◆ **Text provided**:
Hi There - so sorry for the late response to your question! I am on a new medication and I went through a period of intense fatigue that I seem to be coming out of now :)
My husband’s counselling center, that specializes in sex addiction, had a group for the betrayed spouse. When your spouse is a sex addict, it is a special kind of hell and it was so very nice to have other women who were going through the same thing. Do you think you could look for something like that in your area? I think there are online ones too so maybe you could find a virtual one.
I honor myself when it comes to triggers. I stay away from TV shows and movies that have prostitutes or infidelity. A friend asked me to go to the Oppenheimer movie but I said nope (he had a mistress). A friend asked me to go to Las Vegas and I was like nope not unless you want me to end up on the floor crying. It might seems extreme to others, but I don’t care and I take care of me.
I exercise, get massages and do things that make me feel attractive (nails, etc.). Wives of sex addicts are significantly more likely to have body image concerns and eating disorders. It’s the gift that just keeps on giving ;). So I do things that help me feel attractive and cared for. I don’t worry about spending money on myself because he sure didn’t worry about it … if you know what I mean.

◆ **To do**:
#1 In the reply about coping with a spouse's sex addiction, what kind of group did the husband's counselling center offer?
#2 Quote the stretch of the reply from "I honor myself" through "what I mean.", word for word.

◆ **Listed records**:
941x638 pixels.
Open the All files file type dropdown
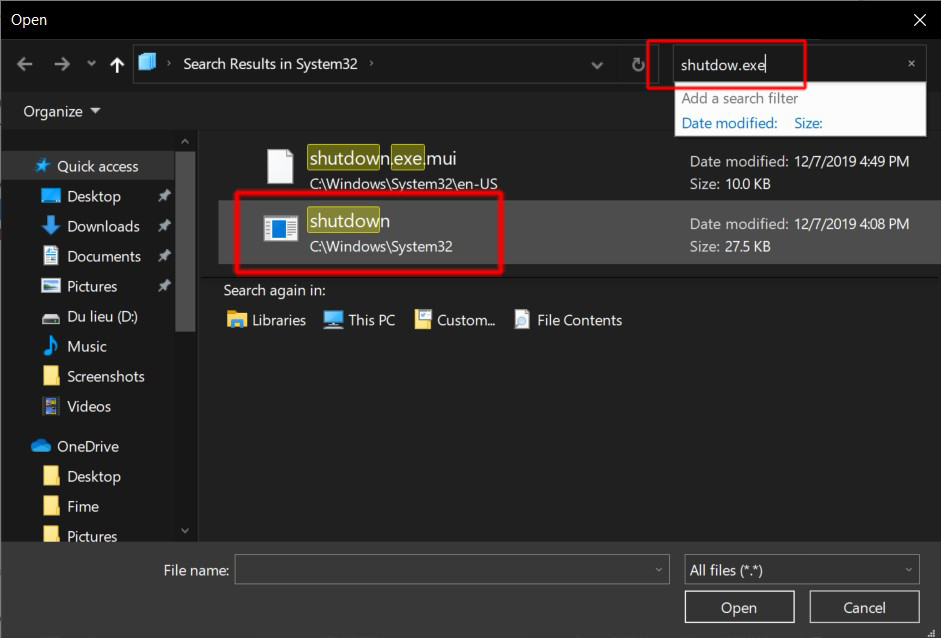pyautogui.click(x=800, y=569)
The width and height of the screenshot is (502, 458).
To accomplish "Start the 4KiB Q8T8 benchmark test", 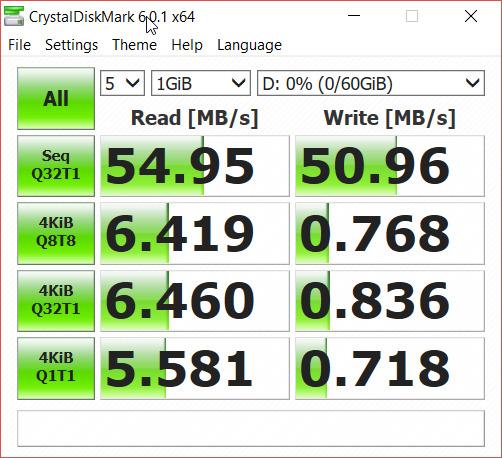I will point(56,233).
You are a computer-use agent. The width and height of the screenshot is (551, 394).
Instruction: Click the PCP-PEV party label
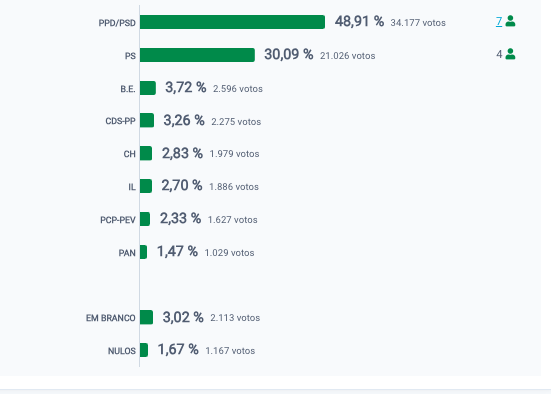coord(118,220)
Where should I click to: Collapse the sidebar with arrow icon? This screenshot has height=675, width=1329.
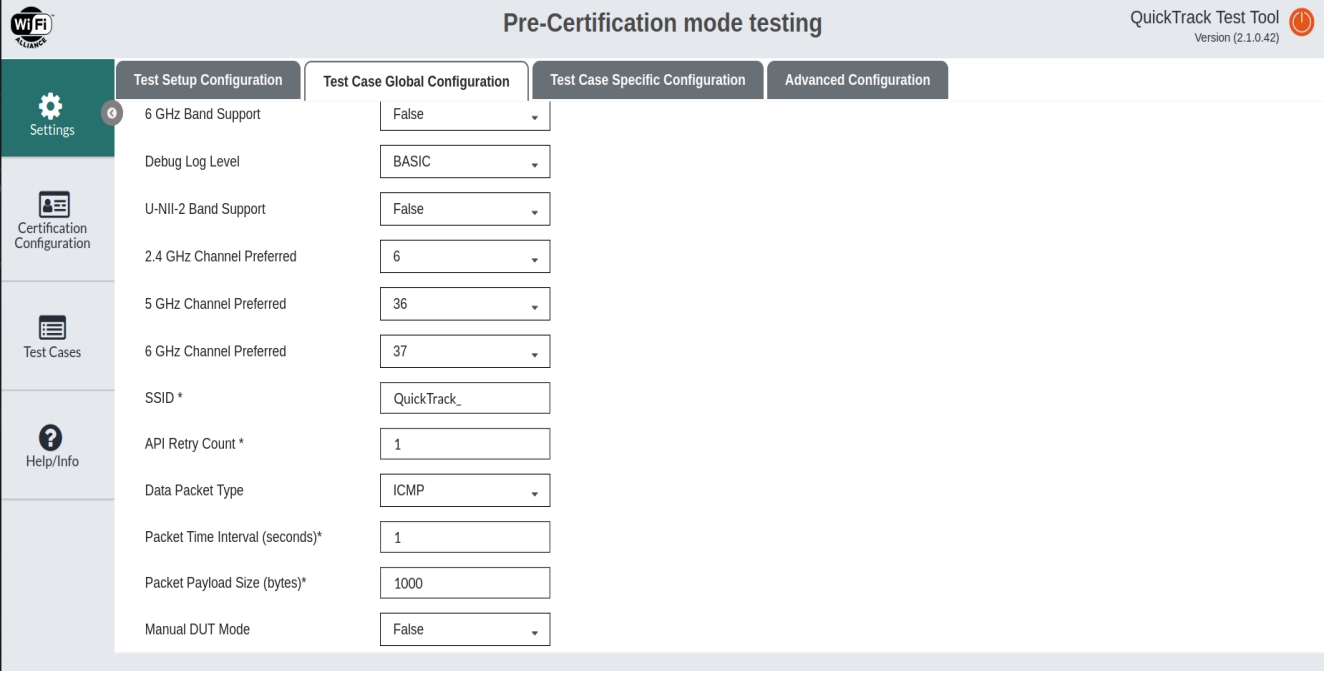[x=109, y=112]
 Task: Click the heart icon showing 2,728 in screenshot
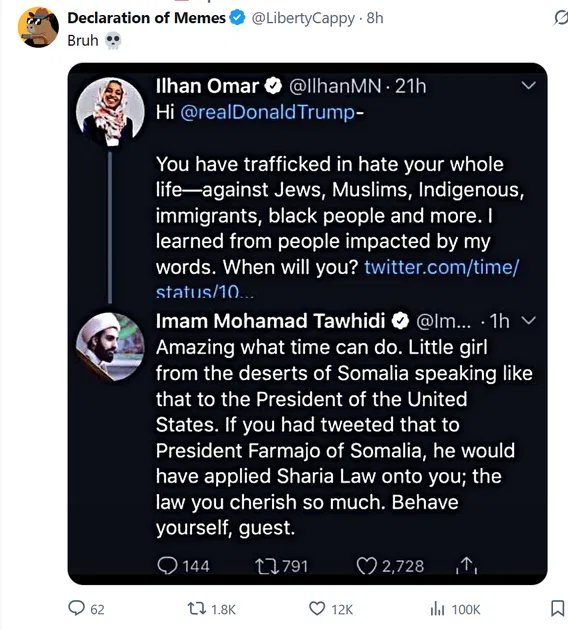pos(367,566)
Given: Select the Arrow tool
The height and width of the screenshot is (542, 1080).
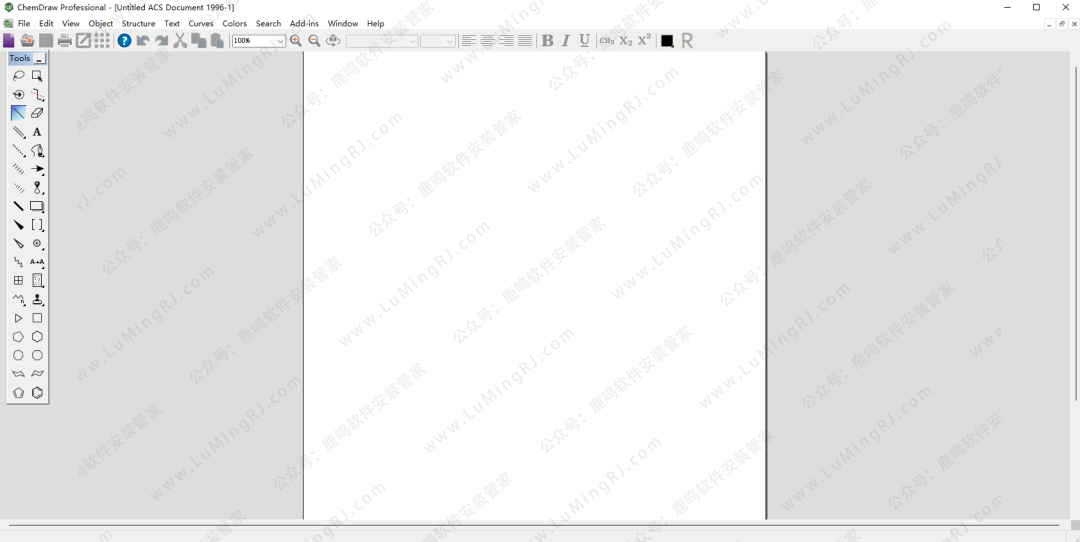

◆ **Solutions per task**:
#1 A group for the betrayed spouse.

#2
I honor myself when it comes to triggers. I stay away from TV shows and movies that have prostitutes or infidelity. A friend asked me to go to the Oppenheimer movie but I said nope (he had a mistress). A friend asked me to go to Las Vegas and I was like nope not unless you want me to end up on the floor crying. It might seems extreme to others, but I don’t care and I take care of me.
I exercise, get massages and do things that make me feel attractive (nails, etc.). Wives of sex addicts are significantly more likely to have body image concerns and eating disorders. It’s the gift that just keeps on giving ;). So I do things that help me feel attractive and cared for. I don’t worry about spending money on myself because he sure didn’t worry about it … if you know what I mean.